§ Excerpt provided
— Start —

C: 32 bits, 0x25609513, magic (`NBD_REQUEST_MAGIC`)  
C: 16 bits, command flags  
C: 16 bits, type  
C: 64 bits, handle  
C: 32 bits, offset (unsigned)  
C: 32 bits, length (unsigned)  
C: (*length* bytes of data if the request is of type `NBD_CMD_WRITE`)

The server replies with:

S: 32 bits, 0x67446698, magic (`NBD_REPLY_MAGIC`)  
S: 32 bits, error  
S: 64 bits, handle  
S: (*length* bytes of data if the request is of type `NBD_CMD_READ`)

Replies need not be sent in the same order as requests (i.e., requests
may be handled by the server asynchronously).

## Values

This section describes the value and meaning of constants (other than
magic numbers) in the protocol.

When flags fields are specified, they are numbered in network byte
order.

### Handshake phase

#### Flag fields

##### Global flags

This field of 16 bits is sent by the server after the `INIT_PASSWD` and
the first magic number.

- bit 0, `NBD_FLAG_FIXED_NEWSTYLE`; should be set by servers that
  support the fixed newstyle protocol
- bit 1, `NBD_FLAG_NO_ZEROES`; if set, and if the client replies with
  `NBD_FLAG_C_NO_ZEROES` in the client flags field, the server MUST NOT
  send the 124 bytes of zero at the end of the negotiation.

— End —

§ Dataset rows

— Start —

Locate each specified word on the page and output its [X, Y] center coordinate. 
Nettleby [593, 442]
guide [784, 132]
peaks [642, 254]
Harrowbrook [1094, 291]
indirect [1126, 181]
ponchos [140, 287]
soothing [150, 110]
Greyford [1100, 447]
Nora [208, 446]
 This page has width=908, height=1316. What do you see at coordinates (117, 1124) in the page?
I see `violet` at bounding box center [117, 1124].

— End —

§ Exercise tasks
- 1) Reproduce the part of the NBD protocol excerpt between "S: 32 bits, 0x67446698, magic" and "in the protocol.", inclusive.
- 2) Continue the NBD protocol excerpt from the point where it stops.
The listing comes from a separate source.

§ Answers for this exercise
- 1)
S: 32 bits, 0x67446698, magic (`NBD_REPLY_MAGIC`)  
S: 32 bits, error  
S: 64 bits, handle  
S: (*length* bytes of data if the request is of type `NBD_CMD_READ`)

Replies need not be sent in the same order as requests (i.e., requests
may be handled by the server asynchronously).

## Values

This section describes the value and meaning of constants (other than
magic numbers) in the protocol.

- 2)
##### Export flags

This field of 16 bits is sent by the server after option haggling, or
immediately after the global flags field in oldstyle negotiation:

- bit 0, `NBD_FLAG_HAS_FLAGS`; should always be 1
- bit 1, `NBD_FLAG_READ_ONLY`; should be set to 1 if the export is
  read-only
- bit 2, `NBD_FLAG_SEND_FLUSH`; should be set to 1 if the server
  supports `NBD_CMD_FLUSH` commands
- bit 3, `NBD_FLAG_SEND_FUA`; should be set to 1 if the server supports
  the `NBD_CMD_FLAG_FUA` flag
- bit 4, `NBD_FLAG_ROTATIONAL`; should be set to 1 to let the client
  schedule I/O accesses as for a rotational medium
- bit 5, `NBD_FLAG_SEND_TRIM`; should be set to 1 if the server supports
  `NBD_CMD_TRIM` commands

##### Client flags

This field of 32 bits is sent after initial connection and after
receiving the global flags from the server.

- bit 0, `NBD_FLAG_C_FIXED_NEWSTYLE`; SHOULD be set by clients that
  support the fixed newstyle protocol. Servers MAY choose to honour
  fixed newstyle from clients that didn't set this bit, but relying on
  this isn't recommended.
- bit 1, `NBD_FLAG_C_NO_ZEROES`; MUST NOT be set if the server did not
  set `NBD_FLAG_NO_ZEROES`. If set, the server MUST NOT send the 124
  bytes of zeroes at the end of the negotiation.

#### Option types

These values are used in the "option" field during the option haggling
of the newstyle negotiation.

- `NBD_OPT_EXPORT_NAME` (1)

    Choose the export which the client would like to use, end option
    haggling, and proceed to the transmission phase. Data: name of the
    export, free-form UTF8 text (subject to limitations by server
    implementation). If the chosen export does not exist or requirements
    for the chosen export are not met (e.g., the client did not
    negotiate TLS for an export where the server requires it), the
    server should close the connection.

    A special, "empty", name (i.e., the length field is zero and no name
    is specified), is reserved for a "default" export, to be used in cases
    where explicitly specifying an export name makes no sense.

    This is the only valid option in nonfixed newstyle negotiation. A
    server which wishes to use any other option MUST support fixed
    newstyle.

- `NBD_OPT_ABORT` (2)

    The client desires to abort the negotiation and close the
    connection.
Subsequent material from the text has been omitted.